Is there any way to issue a presigned URL to a client to upload a file to S3, and ensure that the uploaded file has certain tags? Using the Python SDK here as an example, this generates a URL as desired:

s3.generate_presigned_url('put_object', 
                          ExpiresIn=3600,
                          Params=dict(Bucket='foo', 
                                      Key='bar', 
                                      ContentType='text/plain', 
                                      Tagging='foo=bar'))
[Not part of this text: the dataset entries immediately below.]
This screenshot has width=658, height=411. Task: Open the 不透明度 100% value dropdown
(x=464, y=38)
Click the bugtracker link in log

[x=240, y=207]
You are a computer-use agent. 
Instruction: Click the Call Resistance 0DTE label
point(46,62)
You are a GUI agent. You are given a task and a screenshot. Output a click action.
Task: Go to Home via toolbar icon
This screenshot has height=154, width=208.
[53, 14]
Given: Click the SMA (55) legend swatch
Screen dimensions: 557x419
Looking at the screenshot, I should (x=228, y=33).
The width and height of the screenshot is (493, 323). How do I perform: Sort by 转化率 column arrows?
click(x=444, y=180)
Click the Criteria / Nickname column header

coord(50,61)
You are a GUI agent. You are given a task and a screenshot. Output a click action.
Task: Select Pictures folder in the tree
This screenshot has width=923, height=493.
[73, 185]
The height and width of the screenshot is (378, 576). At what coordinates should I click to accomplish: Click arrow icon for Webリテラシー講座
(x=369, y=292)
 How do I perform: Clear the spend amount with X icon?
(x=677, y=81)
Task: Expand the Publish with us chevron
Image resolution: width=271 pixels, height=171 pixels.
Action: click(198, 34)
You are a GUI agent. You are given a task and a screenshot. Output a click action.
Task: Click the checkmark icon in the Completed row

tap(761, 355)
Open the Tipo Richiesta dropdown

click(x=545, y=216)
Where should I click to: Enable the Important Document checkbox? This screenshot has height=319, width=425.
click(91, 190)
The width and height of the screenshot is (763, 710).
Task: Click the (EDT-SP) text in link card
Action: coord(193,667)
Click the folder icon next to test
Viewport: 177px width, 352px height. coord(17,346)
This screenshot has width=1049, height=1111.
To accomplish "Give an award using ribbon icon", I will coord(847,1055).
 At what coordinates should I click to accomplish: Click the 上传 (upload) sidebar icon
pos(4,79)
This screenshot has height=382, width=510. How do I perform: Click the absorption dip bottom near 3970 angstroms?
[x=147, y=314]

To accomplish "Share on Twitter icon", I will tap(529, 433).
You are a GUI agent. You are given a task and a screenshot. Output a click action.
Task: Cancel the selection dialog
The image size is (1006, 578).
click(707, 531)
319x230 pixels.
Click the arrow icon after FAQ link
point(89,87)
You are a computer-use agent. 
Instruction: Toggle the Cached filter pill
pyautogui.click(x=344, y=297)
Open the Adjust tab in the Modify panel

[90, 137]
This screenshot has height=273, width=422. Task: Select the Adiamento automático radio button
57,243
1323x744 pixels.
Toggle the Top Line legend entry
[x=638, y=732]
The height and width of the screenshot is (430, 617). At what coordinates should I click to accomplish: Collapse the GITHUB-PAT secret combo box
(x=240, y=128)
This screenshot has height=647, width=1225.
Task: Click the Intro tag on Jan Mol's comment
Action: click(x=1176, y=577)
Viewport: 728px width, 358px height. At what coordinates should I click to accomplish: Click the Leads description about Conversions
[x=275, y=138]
This is satisfactory when uploading while explicitly providing tags:

$ curl 'https://foo.s3.amazonaws.com/bar?AWSAccessKeyId=...&Signature=...&content-type=text%2Fplain&x-amz-tagging=foo%3Dbar&Expires=1538404508' \
  -X PUT
  -H 'Content-Type: text/plain' \
  -H 'x-amz-tagging: foo=bar' \
  --data-binary foobar

However, S3 also accepts the request when omitting -H 'x-amz-tagging: foo=bar', which uploads the object without tags. Since I don't have control over the client, that's… bad.

I've tried creating an empty object first and tagging it, then issuing the presigned URL to it, but PUTting the object replaces it entirely, including removing any tags.

I've tried issuing a presigned POST URL, but that doesn't seem to support the tagging parameter at all:

s3.generate_presigned_post('foo', 'bar', {'tagging': '<Tagging><TagSet><Tag><Key>Foo</Key><Value>Bar</Value></Tag></TagSet></Tagging>'})

$ curl https://foo.s3.amazonaws.com/ \
  -F key=bar \
  -F 'tagging=<Tagging><TagSet><Tag><Key>Foo</Key><Value>Bar</Value></Tag></TagSet></Tagging>'
  -F AWSAccessKeyId=... \
  -F policy=... \
  -F signature=... \
  -F file=@/tmp/foo

<Error><Code>AccessDenied</Code><Message>Invalid according to Policy:
Extra input fields: tagging</Message>...

I simply want to let a client upload a file directly to S3, and ensure that it's tagged a certain way in the process. Any way to do that?

Answer 1

Python code:

fields = {
    'tagging': '<Tagging><TagSet><Tag><Key>Foo</Key><Value>Bar</Value></Tag></TagSet></Tagging>',
}
conditions = [
    {'tagging': '<Tagging><TagSet><Tag><Key>Foo</Key><Value>Bar</Value></Tag></TagSet></Tagging>'}
]


presigned_url = s3_client.generate_presigned_post(
    Bucket="foo",
    Key="file/key.json",
    Fields=copy.deepcopy(fields),
    Conditions=copy.deepcopy(conditions)
)

CURL command:

$ curl -v --form-string "tagging=<Tagging><TagSet><Tag><Key>Foo</Key><Value>Bar</Value></Tag></TagSet></Tagging>" \
    -F key=file/key.json \
    -F x-amz-algorithm=... \
    -F x-amz-credential=... \
    -F x-amz-date=... \
    -F x-amz-security-token=... \
    -F policy=...\
    -F x-amz-signature=... \
    -F [email protected] \
    https://foo.s3.amazonaws.com/

Explanation

It is imperative that --form-string is used in the CURL command, otherwise CURL will interpret the =< as reading in a file!

Also ensure that key.json is in your current working directory for CURL to upload the file to S3 using the pre-signed-url.